> Предоставленный отрывок
* * *

Власть и Воля
СЕАНС – 17/18
Приступая к просмотру серьезного фильма, едва ли не каждый прозаик испытывает что-то вроде ревности: нам столько пришлось бы описывать, а они раз — и показали. Сколько точных слов надобно отыскать для описания того, что происходит в первых кадрах «Молоха»: любование нагой женской фигурой под каменными сводами смешивается с невнятной тревогой. Кажется, эта молодая женщина не может забыть, что на нее смотрят: вот она не очень умело прошлась колесом, вот застыла над туманными безднами, наклонившись вперед подобно корабельной деве…
Тем временем появляется Гитлер — стало быть, та женщина и была Ева Браун. Похожа не очень — у настоящей был более тяжелый, «нордический» профиль. А Гитлер похож, особенно осанка. Геббельс совсем уж лилипут. Борман — боров весьма колоритный, тугой, а не рыхлый, как представлялось. Геббельс поддразнивает его мемеканьем, довольно забавно для государственных мужей.
«В улыбке Евы — знание того, что случится дальше…»

* * *

> Данные
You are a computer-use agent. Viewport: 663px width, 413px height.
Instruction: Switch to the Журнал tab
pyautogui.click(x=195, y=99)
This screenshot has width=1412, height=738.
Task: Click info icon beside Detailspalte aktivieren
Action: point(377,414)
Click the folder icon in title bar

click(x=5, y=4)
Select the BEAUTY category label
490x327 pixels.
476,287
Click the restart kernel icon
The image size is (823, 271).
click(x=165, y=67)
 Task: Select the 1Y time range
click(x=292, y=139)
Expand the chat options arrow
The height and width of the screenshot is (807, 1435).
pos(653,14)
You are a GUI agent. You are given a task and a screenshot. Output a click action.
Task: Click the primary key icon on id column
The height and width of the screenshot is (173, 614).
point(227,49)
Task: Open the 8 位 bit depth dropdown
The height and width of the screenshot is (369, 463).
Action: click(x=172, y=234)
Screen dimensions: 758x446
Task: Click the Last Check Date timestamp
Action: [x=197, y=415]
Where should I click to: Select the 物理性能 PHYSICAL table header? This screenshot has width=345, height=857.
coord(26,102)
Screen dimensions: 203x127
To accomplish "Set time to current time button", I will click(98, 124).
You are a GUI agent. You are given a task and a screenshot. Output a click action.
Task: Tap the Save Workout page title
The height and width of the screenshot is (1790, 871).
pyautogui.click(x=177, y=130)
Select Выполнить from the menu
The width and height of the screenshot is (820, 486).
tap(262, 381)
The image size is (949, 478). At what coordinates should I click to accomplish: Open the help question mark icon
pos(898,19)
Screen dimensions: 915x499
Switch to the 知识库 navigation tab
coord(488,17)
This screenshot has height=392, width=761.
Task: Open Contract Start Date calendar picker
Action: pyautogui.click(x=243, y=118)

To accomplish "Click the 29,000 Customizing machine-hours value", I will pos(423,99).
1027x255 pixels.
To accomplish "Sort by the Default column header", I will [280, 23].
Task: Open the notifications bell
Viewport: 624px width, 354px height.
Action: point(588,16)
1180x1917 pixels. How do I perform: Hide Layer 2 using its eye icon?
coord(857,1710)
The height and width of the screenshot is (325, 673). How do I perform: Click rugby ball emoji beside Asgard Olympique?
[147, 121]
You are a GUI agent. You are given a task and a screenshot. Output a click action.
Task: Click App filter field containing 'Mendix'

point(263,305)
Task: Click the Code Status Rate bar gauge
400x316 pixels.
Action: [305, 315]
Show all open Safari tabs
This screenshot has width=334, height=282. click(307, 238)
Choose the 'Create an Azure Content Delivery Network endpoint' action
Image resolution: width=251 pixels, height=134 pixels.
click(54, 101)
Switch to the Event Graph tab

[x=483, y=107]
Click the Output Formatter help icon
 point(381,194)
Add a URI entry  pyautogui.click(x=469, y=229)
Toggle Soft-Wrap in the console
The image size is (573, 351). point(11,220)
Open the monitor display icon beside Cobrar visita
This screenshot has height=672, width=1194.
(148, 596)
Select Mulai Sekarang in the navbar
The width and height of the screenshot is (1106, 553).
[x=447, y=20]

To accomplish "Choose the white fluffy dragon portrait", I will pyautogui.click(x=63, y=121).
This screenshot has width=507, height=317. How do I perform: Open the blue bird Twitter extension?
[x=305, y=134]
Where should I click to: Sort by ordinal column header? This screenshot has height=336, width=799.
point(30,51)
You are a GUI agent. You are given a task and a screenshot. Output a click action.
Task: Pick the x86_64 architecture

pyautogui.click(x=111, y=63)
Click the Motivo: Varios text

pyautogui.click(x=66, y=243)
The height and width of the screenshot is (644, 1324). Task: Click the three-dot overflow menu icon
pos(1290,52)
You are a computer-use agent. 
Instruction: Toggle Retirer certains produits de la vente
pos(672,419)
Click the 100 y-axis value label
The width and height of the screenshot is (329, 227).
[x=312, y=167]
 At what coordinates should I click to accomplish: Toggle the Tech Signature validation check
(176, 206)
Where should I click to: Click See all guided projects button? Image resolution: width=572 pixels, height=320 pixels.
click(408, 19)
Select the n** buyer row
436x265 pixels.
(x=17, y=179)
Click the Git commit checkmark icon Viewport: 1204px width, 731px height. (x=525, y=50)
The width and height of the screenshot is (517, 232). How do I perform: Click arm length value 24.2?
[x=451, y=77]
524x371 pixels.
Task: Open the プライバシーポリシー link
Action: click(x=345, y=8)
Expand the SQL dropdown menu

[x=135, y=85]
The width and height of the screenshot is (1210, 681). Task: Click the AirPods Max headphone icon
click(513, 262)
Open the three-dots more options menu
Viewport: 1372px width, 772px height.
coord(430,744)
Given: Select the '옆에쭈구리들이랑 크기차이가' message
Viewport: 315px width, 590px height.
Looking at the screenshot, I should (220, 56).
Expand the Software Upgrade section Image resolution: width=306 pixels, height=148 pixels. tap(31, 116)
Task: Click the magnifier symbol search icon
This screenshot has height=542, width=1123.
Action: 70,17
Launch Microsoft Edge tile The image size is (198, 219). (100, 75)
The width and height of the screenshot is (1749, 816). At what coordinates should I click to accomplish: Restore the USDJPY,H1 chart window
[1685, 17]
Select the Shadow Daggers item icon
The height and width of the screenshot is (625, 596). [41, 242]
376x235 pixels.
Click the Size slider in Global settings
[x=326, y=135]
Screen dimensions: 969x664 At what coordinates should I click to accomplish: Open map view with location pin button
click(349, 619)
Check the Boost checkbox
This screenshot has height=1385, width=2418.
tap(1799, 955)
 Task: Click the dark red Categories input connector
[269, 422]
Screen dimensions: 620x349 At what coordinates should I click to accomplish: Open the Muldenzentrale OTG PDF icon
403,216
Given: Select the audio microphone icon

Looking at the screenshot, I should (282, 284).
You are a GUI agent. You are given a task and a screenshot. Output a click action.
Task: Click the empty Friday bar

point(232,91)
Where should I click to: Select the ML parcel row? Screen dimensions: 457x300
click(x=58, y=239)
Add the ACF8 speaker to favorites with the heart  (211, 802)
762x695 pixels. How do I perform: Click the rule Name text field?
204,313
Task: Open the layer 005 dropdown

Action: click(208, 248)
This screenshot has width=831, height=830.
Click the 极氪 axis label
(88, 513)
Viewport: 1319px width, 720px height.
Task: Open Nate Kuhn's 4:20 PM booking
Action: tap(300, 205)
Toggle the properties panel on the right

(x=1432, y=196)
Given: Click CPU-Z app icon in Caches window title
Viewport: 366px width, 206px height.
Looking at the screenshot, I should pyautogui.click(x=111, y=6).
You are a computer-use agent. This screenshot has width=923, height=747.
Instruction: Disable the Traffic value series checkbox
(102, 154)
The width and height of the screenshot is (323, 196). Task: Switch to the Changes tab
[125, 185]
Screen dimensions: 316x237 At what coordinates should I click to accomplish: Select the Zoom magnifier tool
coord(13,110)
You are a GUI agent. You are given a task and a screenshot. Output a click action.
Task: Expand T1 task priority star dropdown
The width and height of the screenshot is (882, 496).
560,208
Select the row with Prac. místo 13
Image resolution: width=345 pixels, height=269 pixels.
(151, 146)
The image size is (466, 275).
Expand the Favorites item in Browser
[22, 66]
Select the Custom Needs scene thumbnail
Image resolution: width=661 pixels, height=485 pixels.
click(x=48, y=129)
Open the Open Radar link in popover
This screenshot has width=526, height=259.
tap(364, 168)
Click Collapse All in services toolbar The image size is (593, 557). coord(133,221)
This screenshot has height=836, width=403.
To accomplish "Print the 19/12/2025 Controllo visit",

* * *

> Поставленные задания
1) Определите, согласуются ли с отрывком о фильме «Молох» следующие утверждения: (а) в первых кадрах фильма показана нагая женская фигура под каменными сводами; (б) актриса, играющая Еву Браун, очень похожа на настоящую; (в) Борман в фильме рыхлый. Для каждого ответьте «да» или «нет» и приведите решающие слова отрывка точной цитатой.
2) Перепечатайте из записей строки начиная со строки, где есть «Open the three-dots more options menu», и заканчивая строкой, где есть «[x=326, y=135]», включая обе.

> Результаты заданий
1)
(а) Да: «любование нагой женской фигурой под каменными сводами смешивается с невнятной тревогой».
(б) Нет: «Похожа не очень — у настоящей был более тяжелый, «нордический» профиль».
(в) Нет: «Борман — боров весьма колоритный, тугой, а не рыхлый, как представлялось».

2)
Open the three-dots more options menu
Viewport: 1372px width, 772px height.
coord(430,744)
Given: Select the '옆에쭈구리들이랑 크기차이가' message
Viewport: 315px width, 590px height.
Looking at the screenshot, I should (220, 56).
Expand the Software Upgrade section Image resolution: width=306 pixels, height=148 pixels. tap(31, 116)
Task: Click the magnifier symbol search icon
This screenshot has height=542, width=1123.
Action: 70,17
Launch Microsoft Edge tile The image size is (198, 219). (100, 75)
The width and height of the screenshot is (1749, 816). At what coordinates should I click to accomplish: Restore the USDJPY,H1 chart window
[1685, 17]
Select the Shadow Daggers item icon
The height and width of the screenshot is (625, 596). [41, 242]
376x235 pixels.
Click the Size slider in Global settings
[x=326, y=135]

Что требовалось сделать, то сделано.